Voltemos portanto ao assunto central, Darby era maçon?
Os arquivos oficiais da Grande Loja da Colúmbia Britânica, e autoridades maçônicas, atestam explicitamente a ausência de registros que comprovem qualquer afiliação maçônica de John Nelson Derby. Adicionalmente, não há indícios que sugiram seu envolvimento com a Maçonaria. Esta declaração de autoridades maçônicas refuta a possibilidade de qualquer associação de John Nelson Derby à ordem.
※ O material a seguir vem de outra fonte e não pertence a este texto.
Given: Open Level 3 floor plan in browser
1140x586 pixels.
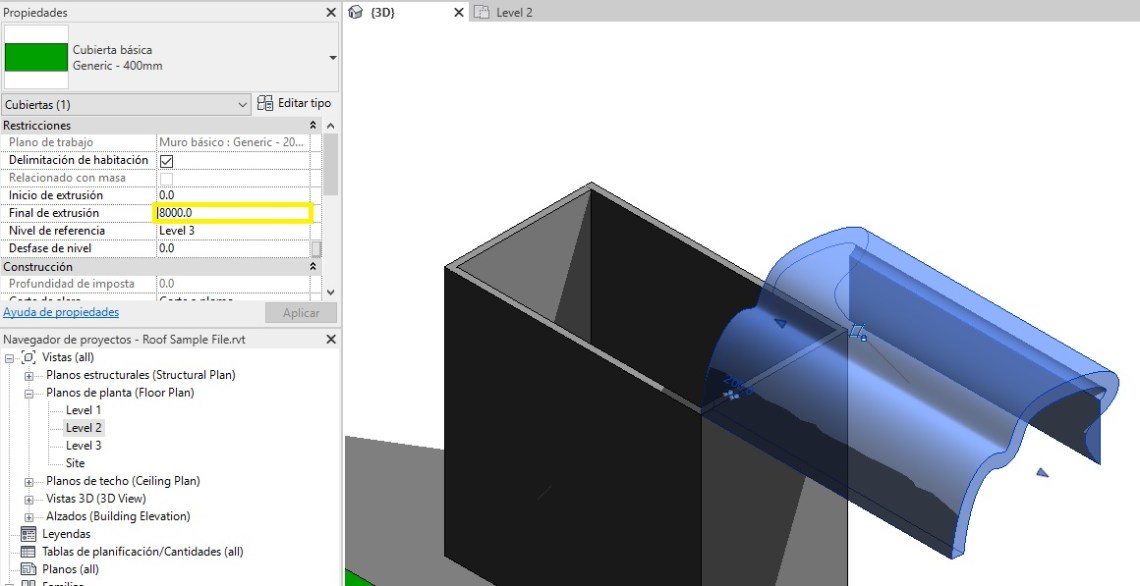Looking at the screenshot, I should point(83,446).
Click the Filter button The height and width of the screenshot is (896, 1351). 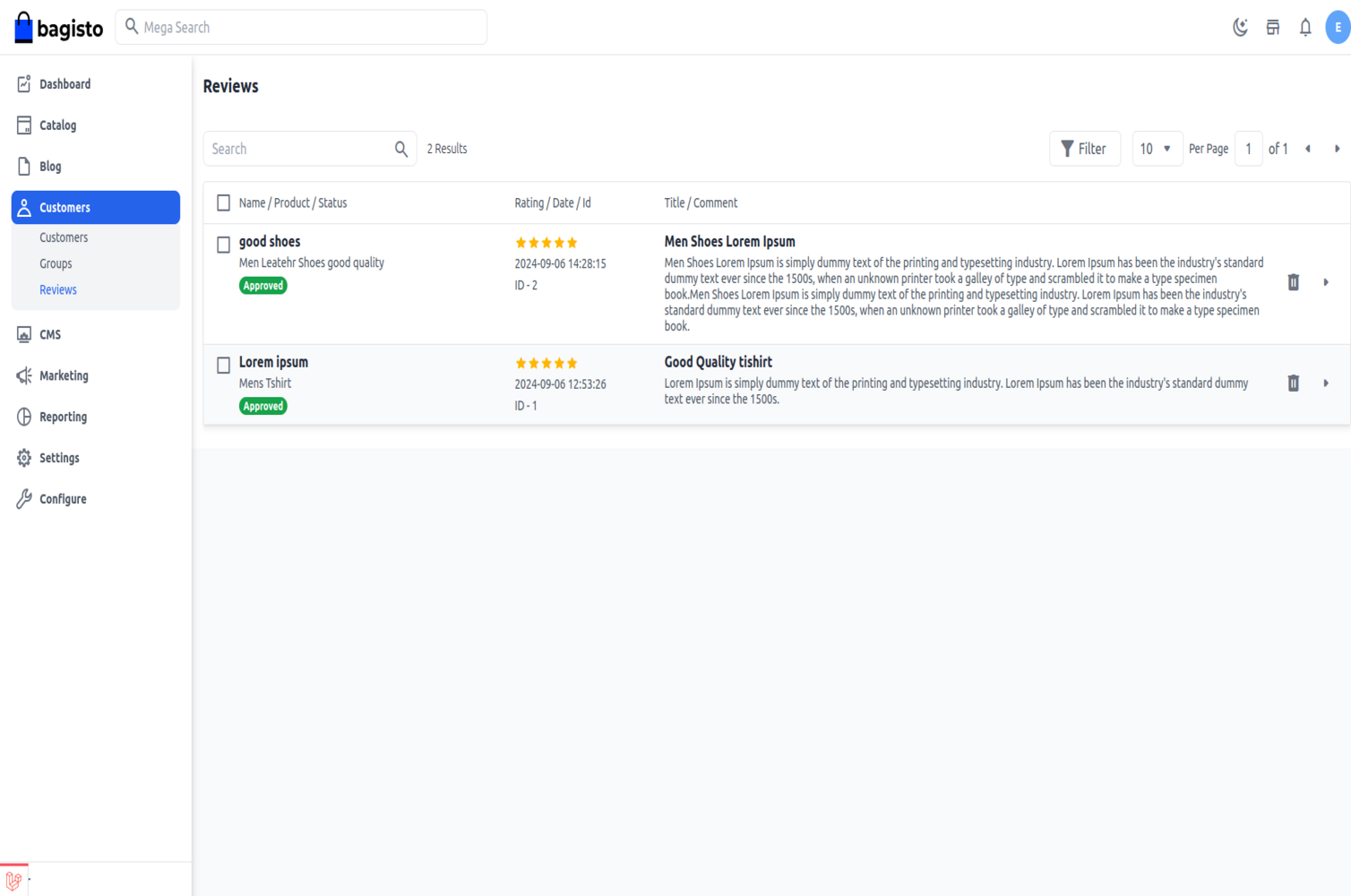[x=1084, y=149]
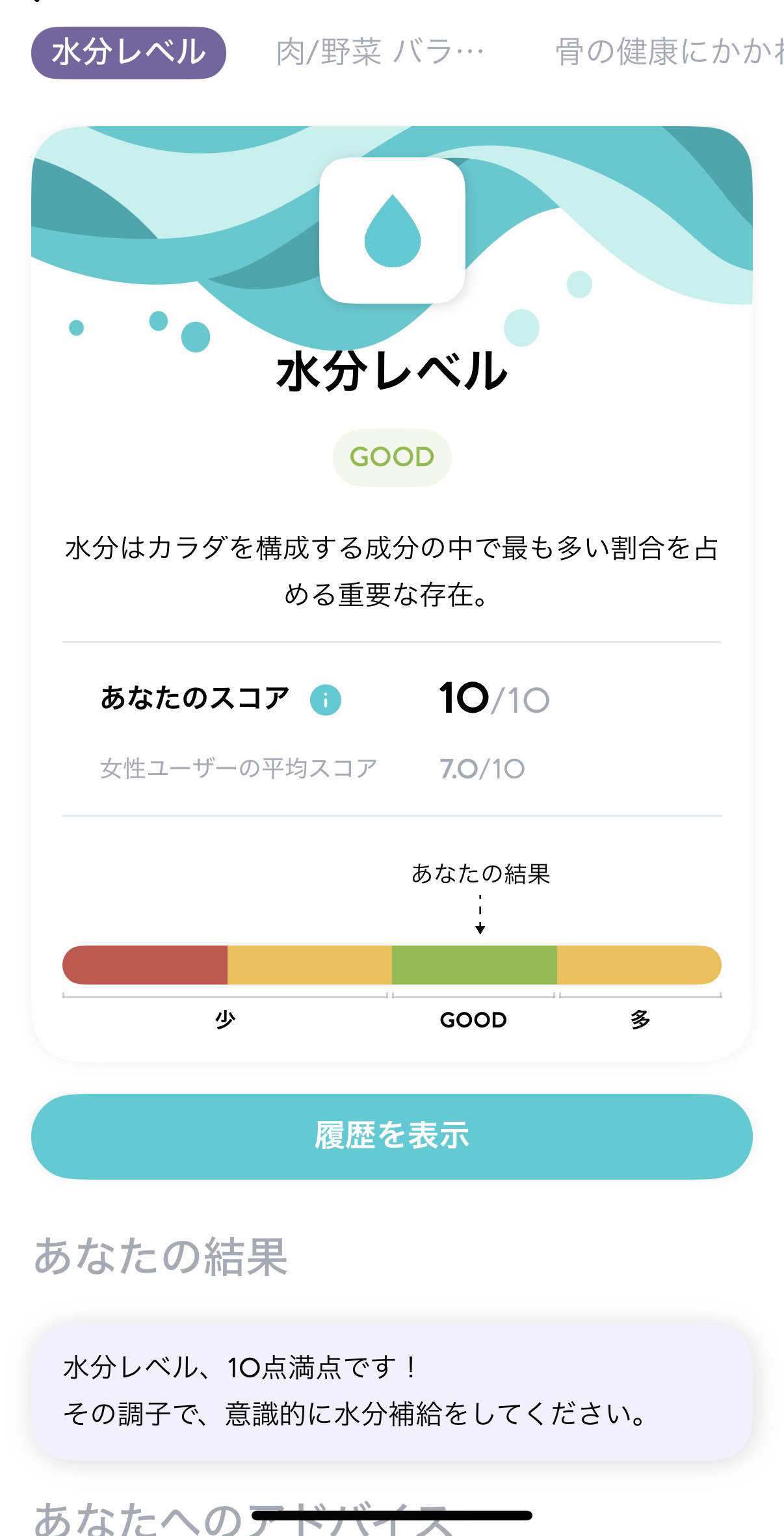Screen dimensions: 784x1536
Task: Click the green GOOD segment of bar
Action: 474,965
Os biógrafos de John Nelson Darby, como Max Werenchuk, e historiadores, como Philip Schaff, documentam sua vida sem mencionar envolvimento com quaisquer sociedades secretas. William Kelly, seu principal intérprete, o descreveu como um santo mais fiel à palavra de Cristo do que qualquer outro que conhecesse. Esses são testemunhos de pessoas que tiveram contato direto com John Nelson Darby ou tiveram acessos a informações credíveis, portanto, são testemunhas confiaveis.
 Conforme já mencionado, o principal formulador do dispensacionalismo, em sua forma moderna, apresentava uma postura teológica radicalmente oposta ao ritualismo e à hierarquia eclesiástica. Ele rejeitava estruturas como as da Igreja Anglicana, da qual fazia parte. A Maçonaria, com seus rituais e graus, seria, portanto, incompatível com a visão de uma igreja simples e não clerical, que caracterizava a teologia de John Nelson Darby. Essa incompatibilidade, por si só, sugere que qualquer alegação de envolvimento de Darby com a Maçonaria seria infundada.

Concluímos que não existem menções ou registros históricos e biográficos que associem John Nelson Darby a qualquer sociedade secreta. As teorias que o ligam a essa suposta participação surgiram a partir da década de 1970, em alguns fóruns online, misturando críticas ao pré-tribulacionismo com especulações sem fundamento histórico.